Por fim, cabe ainda considerar que os juízes dos tribunais têm a missão constitucional de resolver os conflitos entre as pessoas. Quando direitos entram em conflito, os tribunais devem resolver a questão. Em matéria de direitos, é preciso considerar que nenhum direito é absoluto. Quando o direito à vida entra em conflito com o direito à prática pública do culto, prevalece o direito à vida. Isso é óbvio. Ninguém precisa ser jurista para compreender isso. Para cultuar a Deus, o crente precisa estar vivo. Os mortos não louvam ao Senhor (cf. Salmo 115,17).

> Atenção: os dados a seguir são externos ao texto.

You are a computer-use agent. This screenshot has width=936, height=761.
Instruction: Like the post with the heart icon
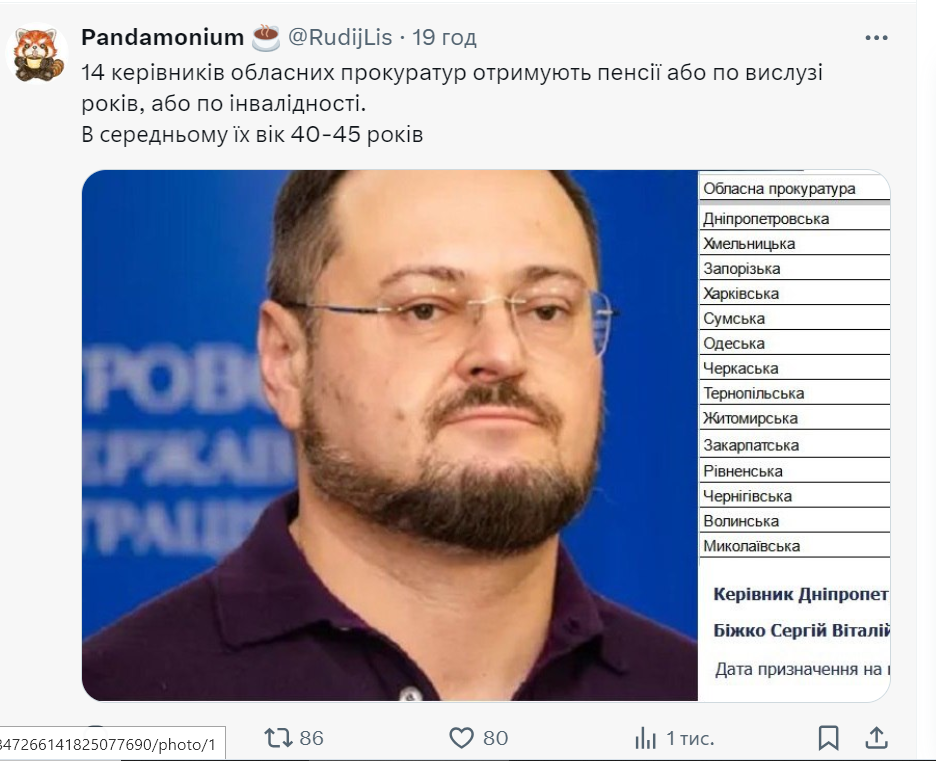click(461, 738)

O culto cristão está para além das práticas religiosas realizadas nas igrejas e templos. O próprio Jesus ensinou no sermão da montanha que se deve orar ao Pai com sinceridade de coração a partir de qualquer lugar (cf. Mateus 6,5-6), porque Deus está em toda parte. É preciso aprender a adorar ao Pai "em espírito e verdade" (João 4,24).

O culto nas igrejas e templos é muito importante para manter as comunidades unidas e animadas, porque a fé cristã é essencialmente comunitária, mas a suspensão provisória do culto não deve ser motivo para desespero. O que o Senhor espera de cada fiel é a prática cotidiana do amor. Não adianta o culto nas igrejas e templos se o coração permanece distante do Senhor. Cabe ainda recordar uma palavra oportuna para este momento, escrita por São Tiago: "Com efeito, a religião pura e sem mácula diante de Deus, nosso Pai, consiste nisto: visitar os órfãos e as viúvas em suas tribulações e guardar-se livre da corrupção do mundo" (Tiago 1,27).

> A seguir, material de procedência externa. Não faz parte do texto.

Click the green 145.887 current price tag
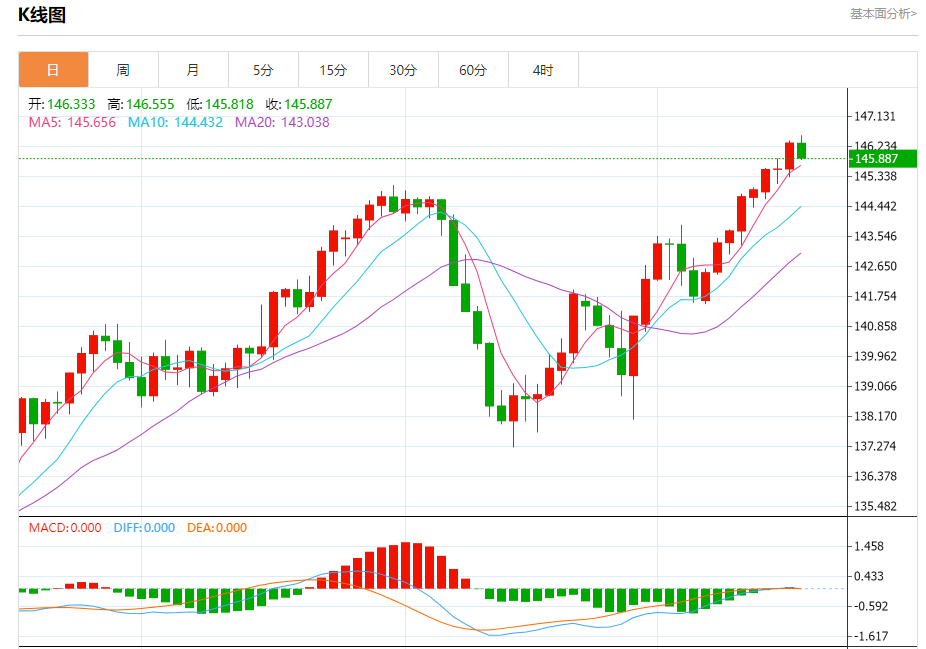The width and height of the screenshot is (926, 649). click(x=882, y=158)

O momento reclama o amor a Deus e aos irmãos. Há muita gente precisando de ajuda. Muitas pessoas estão passando fome. Outras estão angustiadas, ansiosas e depressivas. Inúmeras famílias enlutadas. Portanto, muitas ocasiões para a prática do amor ao próximo. Os adeptos do radicalismo precisam abandonar o barulho que fazem nas redes sociais para terem tempo para a prática da caridade. No dia do juízo final, o Senhor não perguntará se o fiel defendeu a religião e suas doutrinas. Neste sentido, vale a leitura e meditação de Mateus 25,31-46, que fala do julgamento segundo o amor. Deus salva os que amam, porque o mais importante é o amor, não a prática rigorosa da lei e da religião.